2012 was a breakout year for Jermell with three wins, including an impressive fifth-round stoppage of prospect Denis Douglin that was televised by Showtime Extreme. In his most recent bout this past January, Charlo knocked out Harry Joe Yorgey in eight rounds.
Hopkins, who is the nephew of living legend Bernard Hopkins, represents the most experienced opponent Jermell has yet faced, but the 32-year-old has spent the majority of his career at junior welterweight, where he lost a split decision to Kendall Holt for the WBO title. His career has also been marred by inactivity, with each of his two losses followed by long layoffs and weight gains.

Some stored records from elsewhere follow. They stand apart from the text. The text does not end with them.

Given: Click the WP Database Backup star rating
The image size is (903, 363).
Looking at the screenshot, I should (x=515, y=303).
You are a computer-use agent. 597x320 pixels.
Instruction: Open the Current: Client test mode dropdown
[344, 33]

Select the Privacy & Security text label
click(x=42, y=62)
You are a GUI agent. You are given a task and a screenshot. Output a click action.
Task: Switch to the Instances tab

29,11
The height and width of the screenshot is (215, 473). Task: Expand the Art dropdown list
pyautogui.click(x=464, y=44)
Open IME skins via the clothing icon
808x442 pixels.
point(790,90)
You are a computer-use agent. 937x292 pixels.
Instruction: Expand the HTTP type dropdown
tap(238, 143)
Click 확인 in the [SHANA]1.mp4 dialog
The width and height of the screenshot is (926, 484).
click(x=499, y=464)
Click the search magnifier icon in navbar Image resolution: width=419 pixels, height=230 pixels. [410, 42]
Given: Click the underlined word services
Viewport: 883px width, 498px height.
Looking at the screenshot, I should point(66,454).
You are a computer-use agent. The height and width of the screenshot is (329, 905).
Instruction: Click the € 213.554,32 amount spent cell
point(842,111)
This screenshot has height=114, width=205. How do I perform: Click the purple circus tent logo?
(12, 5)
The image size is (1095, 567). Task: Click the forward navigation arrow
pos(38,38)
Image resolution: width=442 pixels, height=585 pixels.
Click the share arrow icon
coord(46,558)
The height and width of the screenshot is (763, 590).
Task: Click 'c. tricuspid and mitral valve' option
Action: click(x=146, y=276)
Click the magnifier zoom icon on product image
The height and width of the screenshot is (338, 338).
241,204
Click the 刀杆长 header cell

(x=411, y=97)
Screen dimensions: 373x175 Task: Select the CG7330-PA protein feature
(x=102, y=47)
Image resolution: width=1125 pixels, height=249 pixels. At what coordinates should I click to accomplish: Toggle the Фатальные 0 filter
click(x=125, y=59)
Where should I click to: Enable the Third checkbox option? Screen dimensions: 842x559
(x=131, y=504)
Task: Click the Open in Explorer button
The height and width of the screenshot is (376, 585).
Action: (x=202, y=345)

“He’s a tough fighter, he has a very technical style,” said Charlo, who notes that Hopkins is also known to bend a rule or two. “I do know that he does move a lot and I also move a lot. What’s going to make the fight more exciting is the anticipation of what could possibly happen knowing that I hit pretty hard.
“I’m preparing for anything rough. I’m preparing for anything inside. I do know whatever he does, I’m going to keep my composure and my style.”
Shields sees the crafty Hopkins as presenting challenges for his fighter in terms of making the bout exciting, and in turn raising his stock in front of the Showtime cameras.
“If you look at Demetrius’ style, he’s just a laid back kinda guy and he likes to surprise you with punches,” said Shields. “He’s not really a come-forward kind of guy, he’s more of a boxer. But he’s slick and you have to pay close attention to what he’s doing.
“When I’ve studied Demetrius, I’ve seen a lot of things that I think are going to work with him, but the most important thing is that you can’t let Demetrius dictate anything because that’s when he gets his confidence and makes a harder fight.”
Both Jermell Charlo and Shields feel they are a few fights away from challenging the upper tier of the junior middleweight division, which includes Saul “Canelo” Alvarez, Austin Trout and Miguel Cotto. Then the training wheels can come off for good. “I feel that after two or three more fights he can challenge anybody, it doesn’t matter who it is,” said Shields. “His confidence is already there right now, which I think is the most important thing.”
Photos: Jeff Gross-Golden Boy Promotions/Gettyimages; Al Bello-Gettyimages
Ryan Songalia is a member of the Boxing Writers Association of America (BWAA) and contributes to The Ring magazine and GMA News. He can be reached at email@example.com. An archive of his work can be found at www.ryansongalia.com. Follow him on Twitter: @RyanSongalia.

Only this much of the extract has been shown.